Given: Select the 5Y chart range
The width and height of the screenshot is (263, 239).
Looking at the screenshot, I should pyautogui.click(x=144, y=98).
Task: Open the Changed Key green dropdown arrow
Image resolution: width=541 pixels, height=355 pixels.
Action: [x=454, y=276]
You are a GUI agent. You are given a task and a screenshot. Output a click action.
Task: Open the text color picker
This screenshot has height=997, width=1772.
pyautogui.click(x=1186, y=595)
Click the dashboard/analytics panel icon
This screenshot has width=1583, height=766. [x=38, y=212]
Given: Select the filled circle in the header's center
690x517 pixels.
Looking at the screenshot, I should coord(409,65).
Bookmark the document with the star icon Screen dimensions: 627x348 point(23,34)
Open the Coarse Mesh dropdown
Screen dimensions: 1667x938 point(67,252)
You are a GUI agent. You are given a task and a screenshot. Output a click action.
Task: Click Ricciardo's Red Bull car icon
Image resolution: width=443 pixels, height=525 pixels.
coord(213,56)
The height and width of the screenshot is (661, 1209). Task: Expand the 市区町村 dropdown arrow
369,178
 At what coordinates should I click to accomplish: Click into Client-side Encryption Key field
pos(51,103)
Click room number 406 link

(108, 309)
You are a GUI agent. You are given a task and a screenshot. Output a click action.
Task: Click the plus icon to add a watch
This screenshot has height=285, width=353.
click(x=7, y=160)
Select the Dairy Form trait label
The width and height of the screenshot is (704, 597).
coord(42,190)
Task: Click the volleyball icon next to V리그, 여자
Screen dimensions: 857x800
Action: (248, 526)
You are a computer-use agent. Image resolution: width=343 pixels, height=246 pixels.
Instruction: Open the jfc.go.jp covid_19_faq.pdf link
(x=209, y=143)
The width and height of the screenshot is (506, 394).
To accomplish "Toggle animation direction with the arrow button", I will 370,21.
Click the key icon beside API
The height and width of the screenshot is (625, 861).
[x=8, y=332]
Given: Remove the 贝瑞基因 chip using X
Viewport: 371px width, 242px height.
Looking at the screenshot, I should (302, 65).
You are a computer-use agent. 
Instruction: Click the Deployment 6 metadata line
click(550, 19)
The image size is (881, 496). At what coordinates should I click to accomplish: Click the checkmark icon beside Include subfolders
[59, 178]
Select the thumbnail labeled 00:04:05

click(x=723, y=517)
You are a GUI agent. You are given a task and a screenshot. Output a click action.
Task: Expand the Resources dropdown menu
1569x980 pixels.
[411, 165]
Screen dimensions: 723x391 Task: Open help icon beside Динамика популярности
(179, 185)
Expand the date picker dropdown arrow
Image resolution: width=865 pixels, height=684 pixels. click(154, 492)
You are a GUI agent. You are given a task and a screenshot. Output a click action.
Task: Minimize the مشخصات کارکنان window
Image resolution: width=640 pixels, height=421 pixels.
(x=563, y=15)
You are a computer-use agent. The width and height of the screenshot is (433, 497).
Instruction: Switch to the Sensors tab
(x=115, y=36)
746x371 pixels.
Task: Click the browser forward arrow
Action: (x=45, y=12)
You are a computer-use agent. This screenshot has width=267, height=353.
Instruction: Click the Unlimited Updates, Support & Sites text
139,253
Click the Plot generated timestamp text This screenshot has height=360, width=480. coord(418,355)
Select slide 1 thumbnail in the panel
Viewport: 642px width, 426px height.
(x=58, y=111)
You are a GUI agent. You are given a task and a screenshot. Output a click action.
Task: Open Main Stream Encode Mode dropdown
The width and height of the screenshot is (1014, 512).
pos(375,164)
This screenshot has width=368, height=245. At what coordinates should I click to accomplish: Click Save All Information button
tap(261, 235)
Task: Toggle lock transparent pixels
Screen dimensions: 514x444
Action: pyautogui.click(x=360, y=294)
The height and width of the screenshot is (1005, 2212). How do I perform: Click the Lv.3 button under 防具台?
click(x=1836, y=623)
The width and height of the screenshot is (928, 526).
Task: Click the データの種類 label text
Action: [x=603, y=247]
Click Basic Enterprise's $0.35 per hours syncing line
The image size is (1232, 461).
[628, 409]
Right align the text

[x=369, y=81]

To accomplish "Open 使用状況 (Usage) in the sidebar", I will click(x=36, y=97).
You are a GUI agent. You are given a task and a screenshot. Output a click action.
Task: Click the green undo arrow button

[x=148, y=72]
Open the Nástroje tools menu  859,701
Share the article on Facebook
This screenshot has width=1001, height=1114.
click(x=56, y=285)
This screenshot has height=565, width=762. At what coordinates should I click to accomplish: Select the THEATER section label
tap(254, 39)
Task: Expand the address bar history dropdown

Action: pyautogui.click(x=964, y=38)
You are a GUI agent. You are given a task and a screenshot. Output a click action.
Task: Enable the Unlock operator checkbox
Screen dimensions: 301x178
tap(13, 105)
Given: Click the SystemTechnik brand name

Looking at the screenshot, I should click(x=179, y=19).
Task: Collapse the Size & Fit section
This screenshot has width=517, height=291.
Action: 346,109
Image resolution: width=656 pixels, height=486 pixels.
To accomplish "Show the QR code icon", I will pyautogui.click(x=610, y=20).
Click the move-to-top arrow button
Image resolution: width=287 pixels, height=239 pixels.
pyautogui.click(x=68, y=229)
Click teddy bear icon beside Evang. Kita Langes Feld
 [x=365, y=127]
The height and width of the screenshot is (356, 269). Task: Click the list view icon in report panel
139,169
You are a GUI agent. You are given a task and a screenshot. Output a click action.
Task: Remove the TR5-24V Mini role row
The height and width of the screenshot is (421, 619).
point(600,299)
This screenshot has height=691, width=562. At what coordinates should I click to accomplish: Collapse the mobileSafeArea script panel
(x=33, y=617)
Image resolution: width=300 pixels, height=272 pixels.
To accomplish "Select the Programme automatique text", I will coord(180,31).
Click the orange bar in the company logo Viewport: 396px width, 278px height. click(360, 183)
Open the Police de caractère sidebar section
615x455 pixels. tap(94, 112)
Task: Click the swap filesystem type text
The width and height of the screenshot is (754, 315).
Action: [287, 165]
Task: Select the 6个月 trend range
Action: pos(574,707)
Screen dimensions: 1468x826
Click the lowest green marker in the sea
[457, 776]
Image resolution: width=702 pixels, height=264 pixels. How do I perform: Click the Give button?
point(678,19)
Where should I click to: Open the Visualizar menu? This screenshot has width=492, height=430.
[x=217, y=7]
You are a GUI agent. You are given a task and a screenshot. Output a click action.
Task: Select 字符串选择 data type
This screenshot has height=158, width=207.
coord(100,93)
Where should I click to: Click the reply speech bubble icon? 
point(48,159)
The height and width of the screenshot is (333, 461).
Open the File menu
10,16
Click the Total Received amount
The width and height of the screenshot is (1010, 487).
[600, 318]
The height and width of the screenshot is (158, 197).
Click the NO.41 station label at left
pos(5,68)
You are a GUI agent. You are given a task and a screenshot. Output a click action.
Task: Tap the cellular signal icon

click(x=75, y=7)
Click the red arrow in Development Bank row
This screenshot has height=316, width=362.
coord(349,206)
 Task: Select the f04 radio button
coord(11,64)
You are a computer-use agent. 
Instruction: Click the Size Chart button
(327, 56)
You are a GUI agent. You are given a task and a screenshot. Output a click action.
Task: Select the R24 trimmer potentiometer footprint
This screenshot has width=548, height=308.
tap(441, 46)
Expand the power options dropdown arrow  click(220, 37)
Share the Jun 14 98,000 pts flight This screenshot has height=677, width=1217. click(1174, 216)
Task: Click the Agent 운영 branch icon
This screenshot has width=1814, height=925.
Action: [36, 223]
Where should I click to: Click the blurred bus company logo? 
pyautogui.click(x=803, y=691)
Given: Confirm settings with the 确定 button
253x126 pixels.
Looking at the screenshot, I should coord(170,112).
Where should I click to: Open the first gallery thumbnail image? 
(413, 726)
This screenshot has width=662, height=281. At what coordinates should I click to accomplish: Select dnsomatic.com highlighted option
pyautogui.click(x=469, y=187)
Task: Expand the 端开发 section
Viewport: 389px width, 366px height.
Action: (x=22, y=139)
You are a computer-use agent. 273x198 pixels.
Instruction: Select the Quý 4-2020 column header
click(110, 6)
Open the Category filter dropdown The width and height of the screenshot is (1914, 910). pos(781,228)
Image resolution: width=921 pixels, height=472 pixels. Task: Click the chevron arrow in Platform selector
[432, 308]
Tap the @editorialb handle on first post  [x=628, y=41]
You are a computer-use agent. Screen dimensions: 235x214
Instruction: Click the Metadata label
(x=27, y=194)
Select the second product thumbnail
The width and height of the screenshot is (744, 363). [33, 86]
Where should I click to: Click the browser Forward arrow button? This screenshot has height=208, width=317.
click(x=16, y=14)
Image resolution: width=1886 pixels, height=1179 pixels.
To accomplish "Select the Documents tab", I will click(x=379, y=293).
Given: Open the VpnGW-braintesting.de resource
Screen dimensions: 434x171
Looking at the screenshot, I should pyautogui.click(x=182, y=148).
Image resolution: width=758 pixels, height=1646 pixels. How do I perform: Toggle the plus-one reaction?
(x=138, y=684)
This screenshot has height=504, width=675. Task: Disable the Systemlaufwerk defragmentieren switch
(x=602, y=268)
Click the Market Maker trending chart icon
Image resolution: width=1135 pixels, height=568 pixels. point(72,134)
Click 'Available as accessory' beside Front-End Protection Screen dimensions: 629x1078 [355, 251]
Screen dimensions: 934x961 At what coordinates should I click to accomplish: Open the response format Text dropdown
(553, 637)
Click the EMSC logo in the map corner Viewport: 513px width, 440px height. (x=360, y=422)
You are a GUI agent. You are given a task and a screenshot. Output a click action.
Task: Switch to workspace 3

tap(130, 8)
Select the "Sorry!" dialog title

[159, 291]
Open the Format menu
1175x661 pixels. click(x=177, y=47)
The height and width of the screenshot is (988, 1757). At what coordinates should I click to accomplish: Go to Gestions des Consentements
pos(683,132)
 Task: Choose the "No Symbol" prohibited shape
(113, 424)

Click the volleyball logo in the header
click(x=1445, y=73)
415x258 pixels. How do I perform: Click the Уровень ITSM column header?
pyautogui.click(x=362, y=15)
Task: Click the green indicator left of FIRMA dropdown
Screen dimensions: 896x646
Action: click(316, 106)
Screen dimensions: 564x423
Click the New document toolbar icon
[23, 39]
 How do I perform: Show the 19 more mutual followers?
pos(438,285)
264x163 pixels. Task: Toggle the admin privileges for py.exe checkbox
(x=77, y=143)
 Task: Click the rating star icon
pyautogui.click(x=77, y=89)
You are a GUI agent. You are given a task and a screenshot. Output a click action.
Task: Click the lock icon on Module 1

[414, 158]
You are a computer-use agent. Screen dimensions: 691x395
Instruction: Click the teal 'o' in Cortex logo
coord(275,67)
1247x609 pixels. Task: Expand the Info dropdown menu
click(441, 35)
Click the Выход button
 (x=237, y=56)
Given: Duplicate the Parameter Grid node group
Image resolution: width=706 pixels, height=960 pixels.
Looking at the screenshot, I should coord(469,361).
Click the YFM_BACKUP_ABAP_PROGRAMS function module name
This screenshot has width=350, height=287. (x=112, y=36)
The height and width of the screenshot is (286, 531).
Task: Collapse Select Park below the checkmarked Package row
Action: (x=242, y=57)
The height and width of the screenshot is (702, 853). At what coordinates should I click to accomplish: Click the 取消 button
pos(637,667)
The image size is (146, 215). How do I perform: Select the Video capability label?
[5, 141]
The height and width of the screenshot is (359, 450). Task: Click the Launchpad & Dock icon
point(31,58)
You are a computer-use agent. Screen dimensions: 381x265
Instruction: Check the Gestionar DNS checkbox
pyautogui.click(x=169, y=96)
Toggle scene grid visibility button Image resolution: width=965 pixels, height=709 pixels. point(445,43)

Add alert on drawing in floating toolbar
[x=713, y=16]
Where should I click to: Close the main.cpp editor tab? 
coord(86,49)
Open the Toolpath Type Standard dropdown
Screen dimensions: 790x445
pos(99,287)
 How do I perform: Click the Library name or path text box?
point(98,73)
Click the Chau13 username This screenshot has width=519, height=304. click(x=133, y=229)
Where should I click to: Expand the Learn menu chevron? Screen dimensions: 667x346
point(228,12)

* * * * * * *

TASK -
Count the lines in the material above that contain the word "Show", matching case exactly, and reply with the number alone.

ANSWER FOR THE TASK -
2